Rede des Oberbürgermeisters der Stadt Aachen, Kurt Malangré

Rede des Oberbürgermeisters der Stadt Aachen, Kurt Malangré

Festliche Versammlung!
In seiner Deutschen Geschichte des 19. und 20. Jahrhunderts schreibt Golo Mann: "Man kann die Geschichte einer europäischen Nation zu irgendeiner Zeit nicht erzählen, ohne zugleich das ganze Europa im Auge zu haben; man kann die Geschichte Europas nicht erzählen, ohne die Einheit des Gegenstandes in nationale Vielfalt zerfallen zu lassen und aus ihr wieder zur Einheit zu sammeln."

Nachdem am heutigen Tage zum 20. Male seit 1950 an dieser nach seiner geographischen Lage, seiner historischen und geistigen Bedeutung und dem aktuellen Verständnis der sie hütenden Bürgerschaft zentralen europäischen Stätte der Internationale Karlspreis der Stadt Aachen verliehen wird, so beleuchten die Ereignisse und die Persönlichkeiten dieser 20 Preisverleihungen eben dieses dramatische Geschehen um nationale Souveränität und europäische Integration, um Vielheit und Einheit, um das Selbstverständnis und die Zukunft der Einzelnationen und des Gesamtkontinentes. Visionen und Ideen, Möglichkeiten, Chancen, Erreichtes und Versäumtes, Verhindertes, Verlorenes, Erfolge und Fehleinschätzungen werden erkennbar.

Was erreicht wurde auf dem Wege zum notwendigen Zusammenschluß Europas, ist nicht in erster Linie dem Druck der Ereignisse zuzuschreiben, da hiernach die Gemeinsamkeit längst wesentlich weiter gediehen sein müßte, sondern was zur Integration geschah, ist außer dem beharrlichen Verlangen vieler ungenannter Europäer dem ständigen Bemühen Einzelner, zur Verantwortung für alle Beauftragter zu verdanken.

Unter diesen mahnte bereits in einer seiner ersten Bundestagsreden im April 1954 ein damals 34jähriger Abgeordneter das Parlament: "Wenn Sie etwas nachdenken, werden Sie zu dem Schluß kommen, daß es für uns nur eine Entscheidung geben kann, nämlich die, weiter fortzuschreiten, und zwar mutig und auch hoffnungsvoll auf dem Wege, der nun beschritten worden ist, zur Integration Europas".

Dieses frühe Zitat stammt von dem Manne, der heute im Mittelpunkt unserer Versammlung steht, und den ich nun in aller Namen an erster Stelle mit großer Freude begrüßen darf:

Herrn Bundespräsidenten Walter Scheel.

**ENTNOMMENES MATERIAL**
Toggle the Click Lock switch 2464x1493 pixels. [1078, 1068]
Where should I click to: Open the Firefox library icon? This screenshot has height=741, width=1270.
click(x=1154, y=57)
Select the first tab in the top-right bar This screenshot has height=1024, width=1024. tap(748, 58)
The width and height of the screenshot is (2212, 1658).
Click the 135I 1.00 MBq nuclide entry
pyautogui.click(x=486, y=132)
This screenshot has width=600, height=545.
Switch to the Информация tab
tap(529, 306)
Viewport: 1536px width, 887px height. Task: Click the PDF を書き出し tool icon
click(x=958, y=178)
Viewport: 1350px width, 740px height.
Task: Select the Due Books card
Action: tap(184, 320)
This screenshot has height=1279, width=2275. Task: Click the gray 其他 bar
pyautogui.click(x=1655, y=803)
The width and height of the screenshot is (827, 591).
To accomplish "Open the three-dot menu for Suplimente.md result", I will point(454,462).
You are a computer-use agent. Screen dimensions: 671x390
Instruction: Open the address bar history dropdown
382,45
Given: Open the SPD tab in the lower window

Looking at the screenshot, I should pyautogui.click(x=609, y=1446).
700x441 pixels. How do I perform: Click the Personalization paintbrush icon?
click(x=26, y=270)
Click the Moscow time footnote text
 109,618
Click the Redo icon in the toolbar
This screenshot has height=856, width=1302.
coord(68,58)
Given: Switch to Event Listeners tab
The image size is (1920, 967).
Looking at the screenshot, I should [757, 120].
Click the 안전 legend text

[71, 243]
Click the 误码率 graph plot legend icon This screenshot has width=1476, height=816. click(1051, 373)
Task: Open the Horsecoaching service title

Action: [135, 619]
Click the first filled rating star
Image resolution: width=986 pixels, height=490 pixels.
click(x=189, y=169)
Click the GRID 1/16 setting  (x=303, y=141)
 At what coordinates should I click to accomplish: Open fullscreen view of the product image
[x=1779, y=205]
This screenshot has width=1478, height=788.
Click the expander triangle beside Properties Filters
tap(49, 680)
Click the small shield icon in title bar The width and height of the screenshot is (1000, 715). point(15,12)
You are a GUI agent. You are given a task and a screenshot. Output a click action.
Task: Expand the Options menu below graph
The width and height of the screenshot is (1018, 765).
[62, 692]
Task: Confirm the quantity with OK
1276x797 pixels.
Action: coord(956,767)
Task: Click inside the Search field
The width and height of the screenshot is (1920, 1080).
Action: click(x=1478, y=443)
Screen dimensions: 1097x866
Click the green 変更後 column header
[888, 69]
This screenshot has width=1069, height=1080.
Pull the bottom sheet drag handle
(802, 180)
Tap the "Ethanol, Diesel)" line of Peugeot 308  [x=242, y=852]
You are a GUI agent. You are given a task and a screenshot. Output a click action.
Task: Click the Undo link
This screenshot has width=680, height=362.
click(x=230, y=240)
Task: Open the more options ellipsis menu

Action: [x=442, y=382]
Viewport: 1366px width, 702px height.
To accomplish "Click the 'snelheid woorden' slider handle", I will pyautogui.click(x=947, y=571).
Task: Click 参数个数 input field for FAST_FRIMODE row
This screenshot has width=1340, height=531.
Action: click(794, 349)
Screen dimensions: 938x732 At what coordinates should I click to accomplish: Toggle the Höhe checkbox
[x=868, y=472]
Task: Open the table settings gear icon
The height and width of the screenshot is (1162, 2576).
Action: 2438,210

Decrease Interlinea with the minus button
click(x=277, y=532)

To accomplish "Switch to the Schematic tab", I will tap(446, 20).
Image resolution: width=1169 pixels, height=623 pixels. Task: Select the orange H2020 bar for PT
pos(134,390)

**AUFGABE**
Kannst du aus der Rede des Aachener Oberbürgermeisters alles von „Was erreicht wurde“ bis hinunter zu „Beauftragter zu verdanken.“ wortgetreu ausgeben?

**LÖSUNG**
Was erreicht wurde auf dem Wege zum notwendigen Zusammenschluß Europas, ist nicht in erster Linie dem Druck der Ereignisse zuzuschreiben, da hiernach die Gemeinsamkeit längst wesentlich weiter gediehen sein müßte, sondern was zur Integration geschah, ist außer dem beharrlichen Verlangen vieler ungenannter Europäer dem ständigen Bemühen Einzelner, zur Verantwortung für alle Beauftragter zu verdanken.